Chacun est fréquemment ou occasionnellement traversé par des idées folles, d'horrible pensées.
Dieu merci, chez la plupart d'entre nous, celles-ci restent bien sagement enfouies et nous laissent vivre une vie "normale" ou au moins socialement acceptable.
Mais, pourquoi quelquefois le grain germe-t-il, pour grandir et s'épanouir jusqu'à envahir une personne ?
Quel concours de circonstances, quelle sorte d'événement vont pousser un être humain à franchir les barrières et commettre des actes inhumains ?
Voilà la question qui traverse ce livre.
Et cette question,
Leïla Slimani nous la jette à la figure d'une façon violente, crue, perverse... et magistrale.
Le ton est donné dès le début, elle n'y va pas par quatre chemins : "Le bébé est mort."
Suit une description ultra réaliste des crimes et de la scène de crime. En quelques lignes, le lecteur sait tout : la nounou a tué les deux enfants dont elle avait la charge, et ce, d'une façon terriblement violente, comme dans un accès de rage.
C'est terrible, ça vous prend aux tripes, ça vous donne presque physiquement la nausée.
Le premier chapitre est une horreur. En quelques phrases simples et efficaces,
Leïla Slimani nous plonge dans l'abomination la plus totale. Mieux que ne le feraient n'importe quelles images. Quand le poids des mots dépasse le choc des photos...
Mais alors : puisque l'on sait tout dès le début, qu'y a-t-il à lire après ? Qu'y a-t-il d'intéressant à découvrir, puisqu'apparemment il n'y a plus de suspense ?
C'est là qu'intervient la construction ingénieuse, à mon avis, du récit. Après l'horreur exposée, l'auteur nous plonge dans la normalité la plus banale.
Un retour en arrière dans lequel on apprend à connaître le couple formé par Paul et Myriam, leurs deux enfants et leur vie de famille relativement classique.
Le travail des parents, l'embauche de la nounou, la recherche d'un équilibre entre vie familiale et professionnelle : on est tellement immergé dans ce quotidien que l'on a soi-même connu ou que connaissent tant d'amis, de voisins, qu'on en oublie la fin de l'histoire.
Au passage,
Leïla Slimani nous livre quelques réflexions très justes sur la maternité, sur la place que prennent les enfants ("Ils me dévorent vivante." se dit parfois Myriam), sur les doutes et les interrogations que le fait de devenir parent fait naître : faut-il ou non reprendre son travail, est-ce rentable financièrement, doit-on culpabiliser ?
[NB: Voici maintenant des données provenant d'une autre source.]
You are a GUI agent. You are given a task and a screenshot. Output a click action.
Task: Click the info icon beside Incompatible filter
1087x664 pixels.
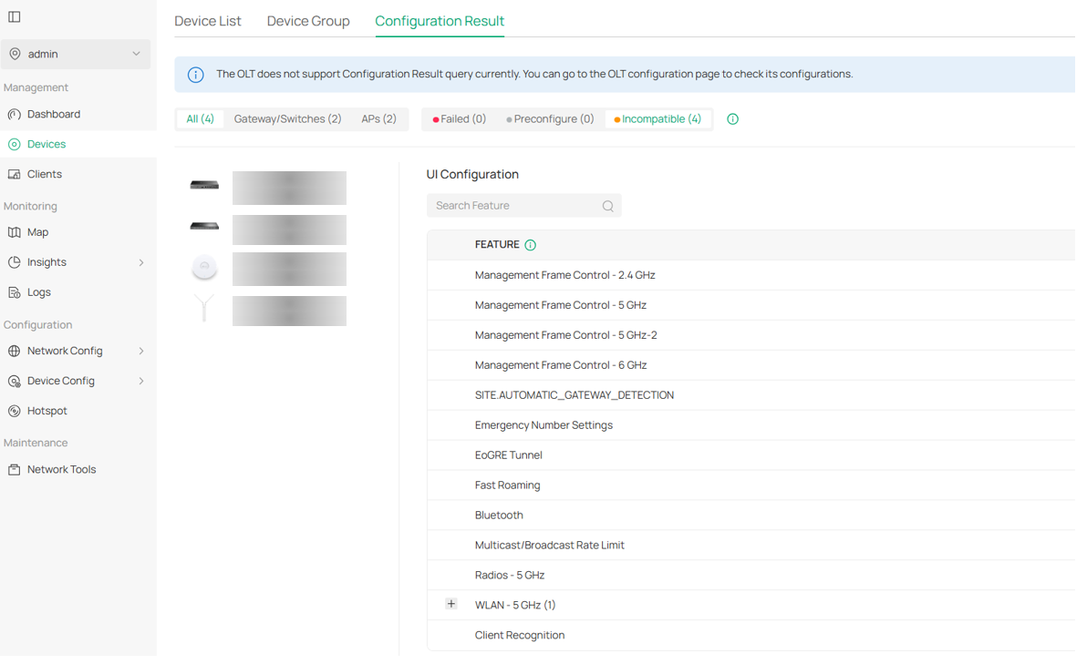point(732,119)
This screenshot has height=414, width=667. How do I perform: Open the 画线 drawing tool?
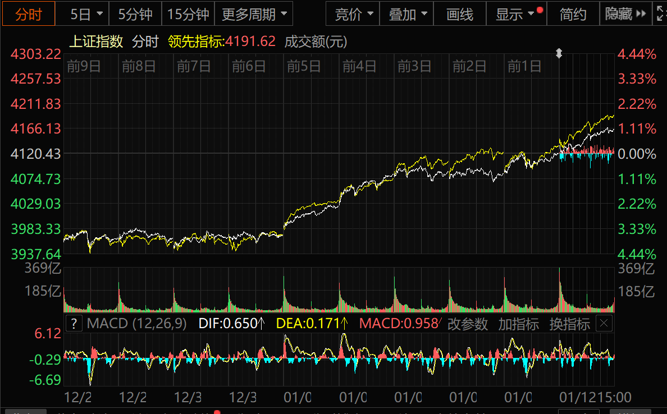pyautogui.click(x=460, y=14)
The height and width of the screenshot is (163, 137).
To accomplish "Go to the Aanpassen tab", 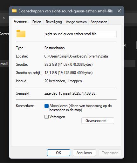I will tap(99, 22).
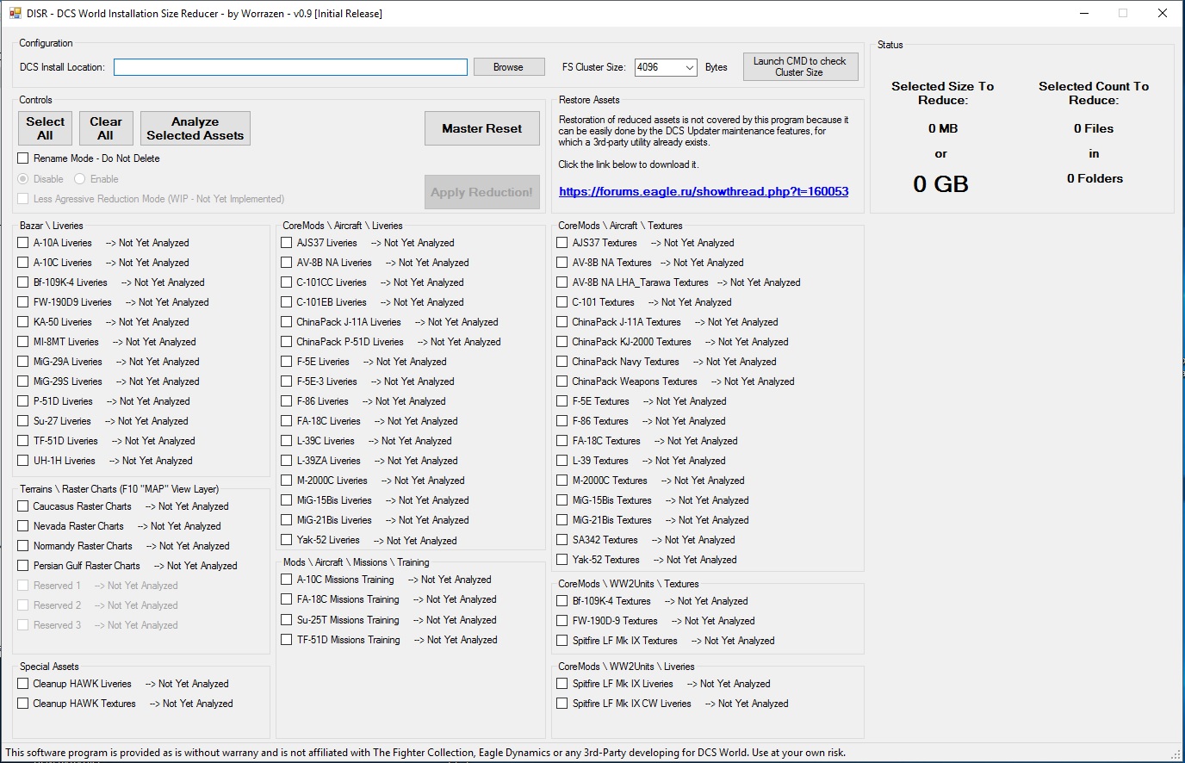Maximize the DISR window

(x=1122, y=13)
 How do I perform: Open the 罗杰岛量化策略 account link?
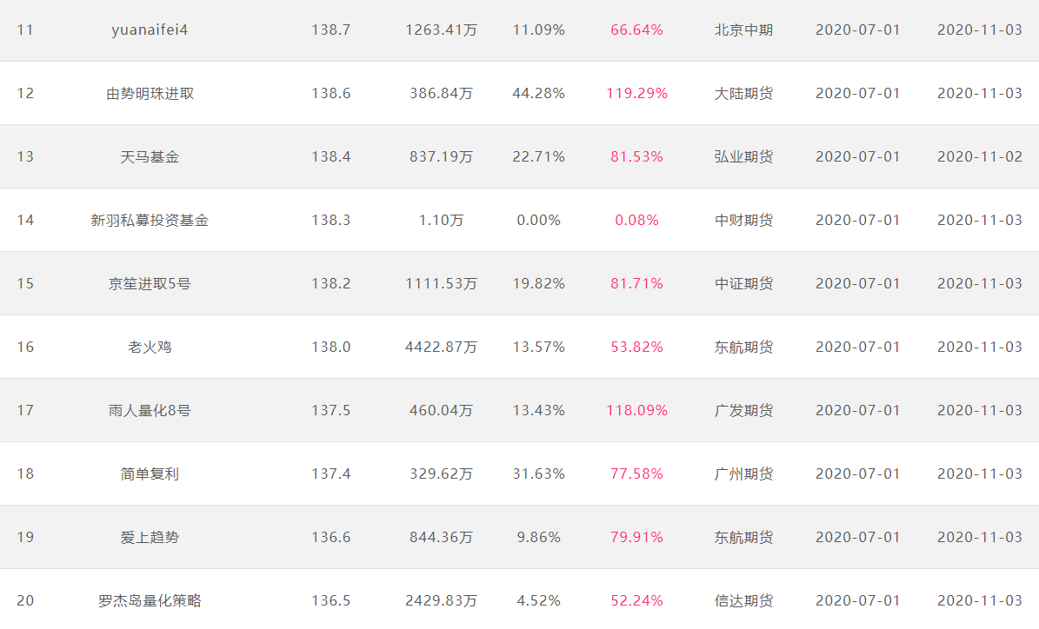click(150, 600)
Tant de questions banales, courantes, traitées sans aucune mièvrerie mais avec une grande justesse.
Et cette banalité détourne l'attention du lecteur... c'est très habile.
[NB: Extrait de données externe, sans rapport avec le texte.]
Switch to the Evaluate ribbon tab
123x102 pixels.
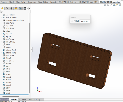tap(53, 2)
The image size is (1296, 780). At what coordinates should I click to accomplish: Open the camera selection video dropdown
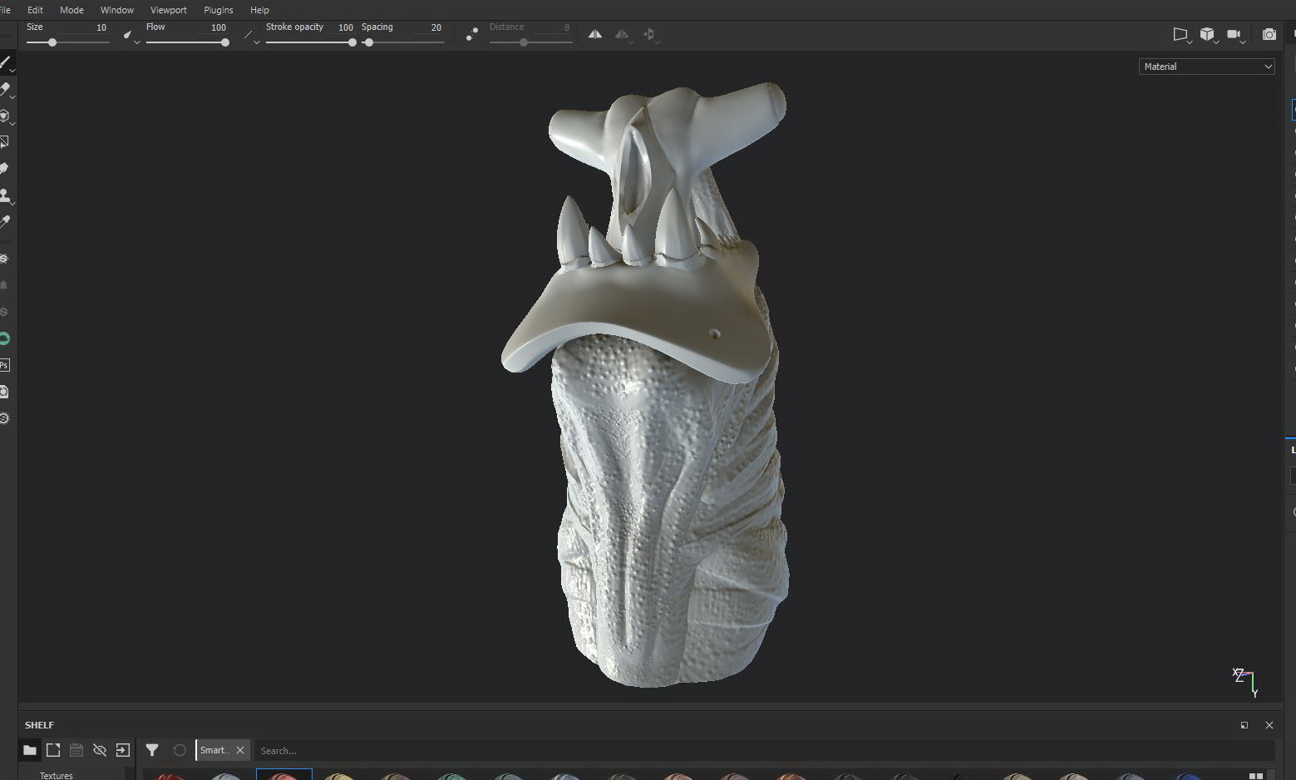(x=1234, y=34)
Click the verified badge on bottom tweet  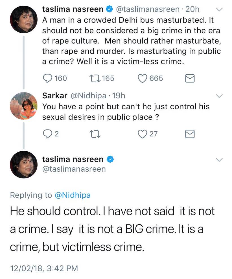(110, 160)
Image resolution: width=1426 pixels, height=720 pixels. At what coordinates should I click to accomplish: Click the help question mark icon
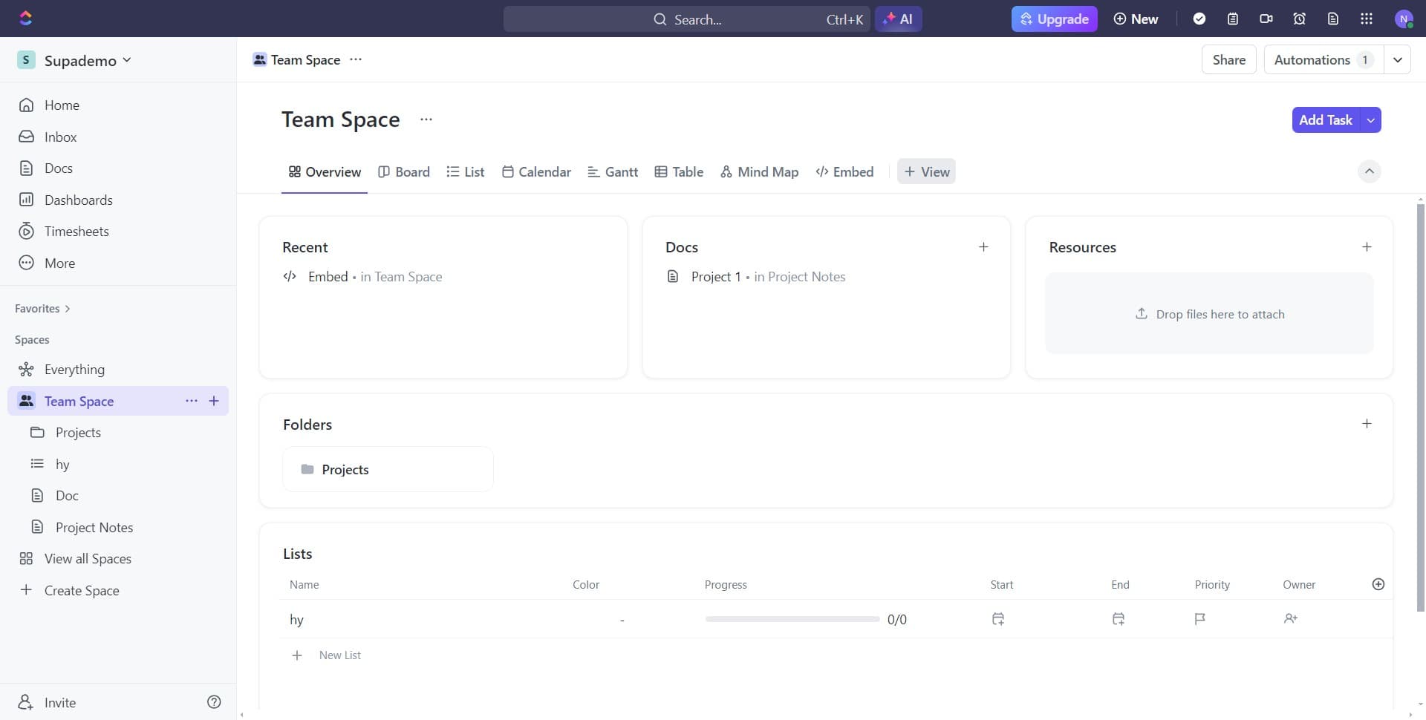tap(214, 702)
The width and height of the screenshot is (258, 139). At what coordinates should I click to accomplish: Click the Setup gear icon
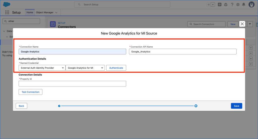[238, 5]
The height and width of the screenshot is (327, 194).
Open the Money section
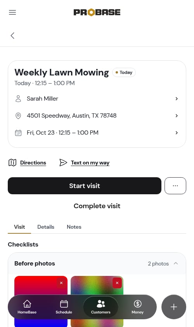click(x=138, y=307)
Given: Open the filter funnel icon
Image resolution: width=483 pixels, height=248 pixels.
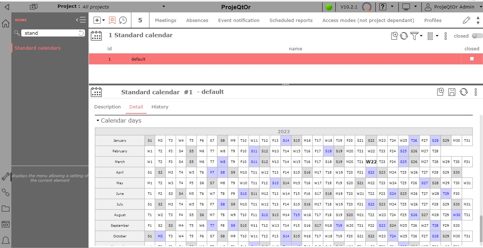Looking at the screenshot, I should click(x=414, y=36).
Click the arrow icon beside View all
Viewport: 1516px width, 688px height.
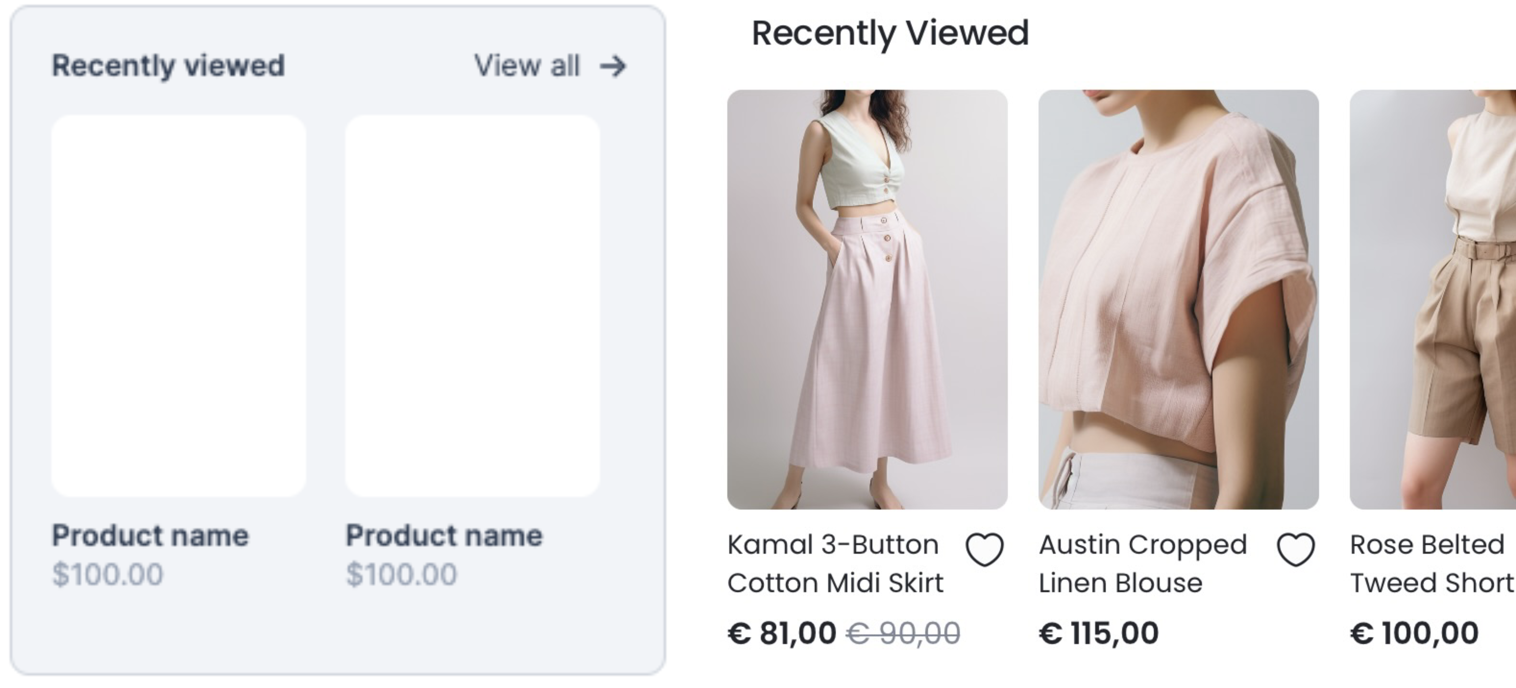pos(613,66)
Quand la fin revient, on n'en est que plus abasourdi, plus choqué.
Leïla Slimani a écrit là un roman phénoménal. Un texte dévastateur que je ne suis pas près d'oublier.
Je suis heureuse que mes enfants soient grands et que mon "petit dernier" ait déjà treize ans : je n'ai donc plus besoin de personne pour les garder. Je ne suis pas sûre que j'aurais supporté cette lecture dans le cas contraire.
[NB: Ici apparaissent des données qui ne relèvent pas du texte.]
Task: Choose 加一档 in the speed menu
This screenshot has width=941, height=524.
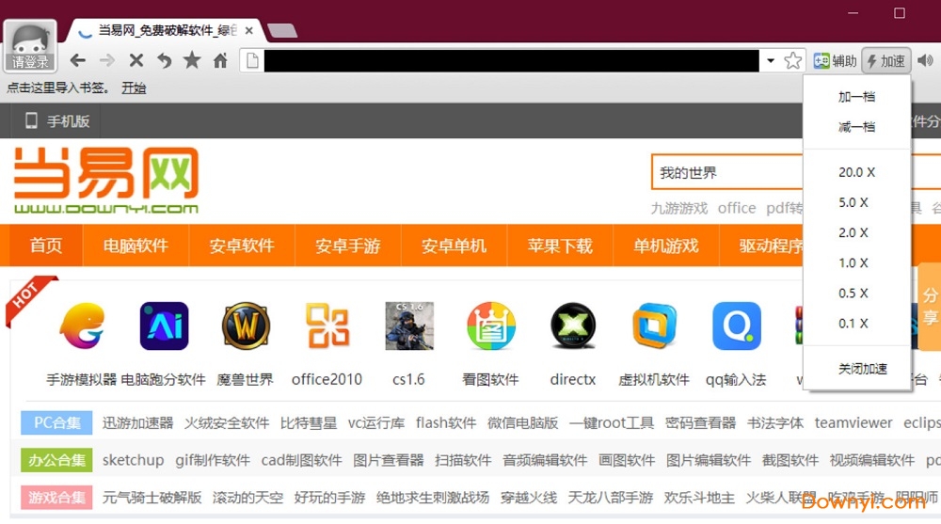Action: click(856, 97)
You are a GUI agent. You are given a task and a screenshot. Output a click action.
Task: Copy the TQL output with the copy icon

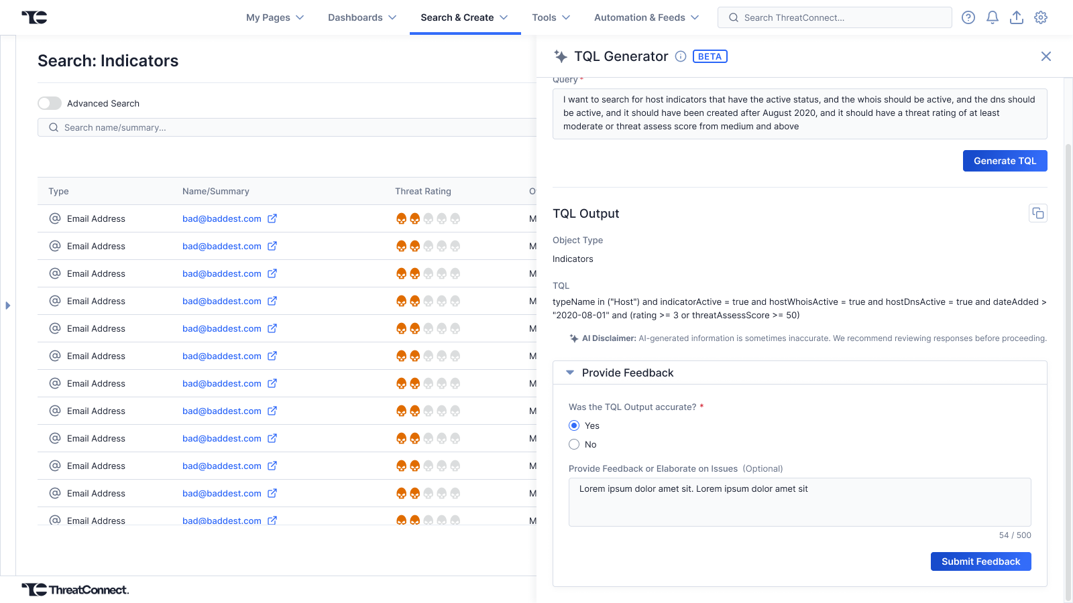point(1037,213)
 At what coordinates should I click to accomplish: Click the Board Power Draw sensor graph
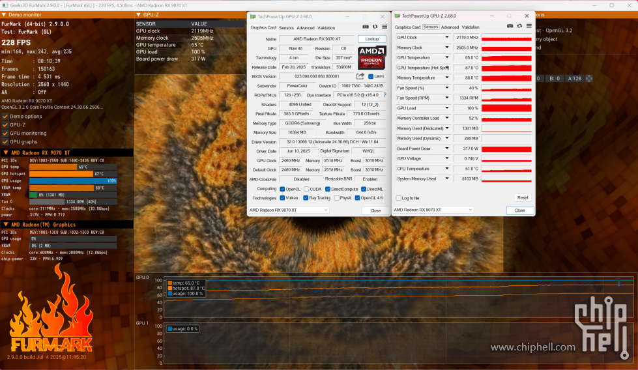click(506, 149)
Pour finir, je veux dénoncer une tromperie.
Cette chanson "douce" n'a, vous l'aurez compris, absolument rien de doux ! Quant au mot "nounou" qui est tout mignon, qui évoque la gentillesse et la douceur envers les enfants...
Eh oui,
Leïla Slimani se joue de son lecteur. Mais c'est tellement bien fait, que je lui pardonne.
Et mieux encore : je la remercie !
PS : le livre est sobrement dédicacé "À Émile". Alors, à mon tour, je dédicace cette modeste critique à mon Émile à moi... s'il passe par ici, il se reconnaîtra.